Atomic Clocks and NTP Servers
This article explains the origins and workings of atomic clocks and how they are used to synchronise computer networks all over the world using NTP servers.
In conventional electronic clocks time is kept by running an electrical current through an oscillator which produces a repetitive electrical signal this is then governed by a quartz crystal to keep precision. These crystal oscillators are far more accurate than mechanical clocks but will still drift, perhaps over a second a week.
For day-to-day use crystal oscillators are a fine way to keep track of time; in the everyday running of our lives, a second makes very little difference, however, as light or radio waves can travel 300,000 miles in a second, some high technologies such as satellite navigation or global communication, require far more accuracy to be possible.
Atomic clocks are a timekeeping device that uses the known atomic resonance frequency of an atom to keep time. The first truly accurate atomic clock was built in 1955 at the National Physical Laboratory in the UK and was based on the caesium atom -133 which oscillates at exactly 9,192,631,770 every second.
This oscillation is actually a repetitive signal from the microwave radiation emitted by electrons in an atom when they change energy levels. Much of an atomic clock is designed to create the correct state to cause and augment oscillations.
Although other atoms can be used, the oscillation (9,192,631,770 a second) of the caesium -133 atom is now accepted by the International System of Units as being the definition of one second.
Atomic clocks are generally very large and constitute many highly technical apparatus such as vacuums and require whole teams of scientists to maintain and monitor the clocks. Much of which goes into compensating for unwanted side-effects such as frequencies of other atoms in the clock and even gravitational dilation (where according to Einstein’s theory clocks at different heights run differently because of the differences in the gravitational field) This makes atomic clocks highly expensive.
Fortunately many large scale national physical laboratories transmit radio time signals from their atomic clocks which can be used to synchronise standard crystal oscillators too.
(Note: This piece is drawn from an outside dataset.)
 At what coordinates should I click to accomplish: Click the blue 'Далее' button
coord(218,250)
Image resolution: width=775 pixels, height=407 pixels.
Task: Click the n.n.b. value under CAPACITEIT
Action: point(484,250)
Atomic clocks are also the basis of GPS (Global Positioning System) as each satellite contains an atomic clock as accurate time is integral for positioning (a position anywhere is made up of a direction, a velocity and time).
GPS signals can also be used to capture a time signal. This is now the most common way computer networks retain accurate time which is also essential in many communications and applications.
Most computer networks use a NTP server (Network Time Protocol) to synchonise their devices to an atomic time signal received via the GPS network.
A universal timescale, UTC (Coordinated universal Time), has been developed based on the time told by atomic clocks, TAI (International Atomic Time). UTC accounts for the slowing of the Earths rotation by adding leap seconds to TAI so as to prevent the gradual drift of night into day (although that would take 40,000 years or so) and allows the whole world to communicate using the same timescale.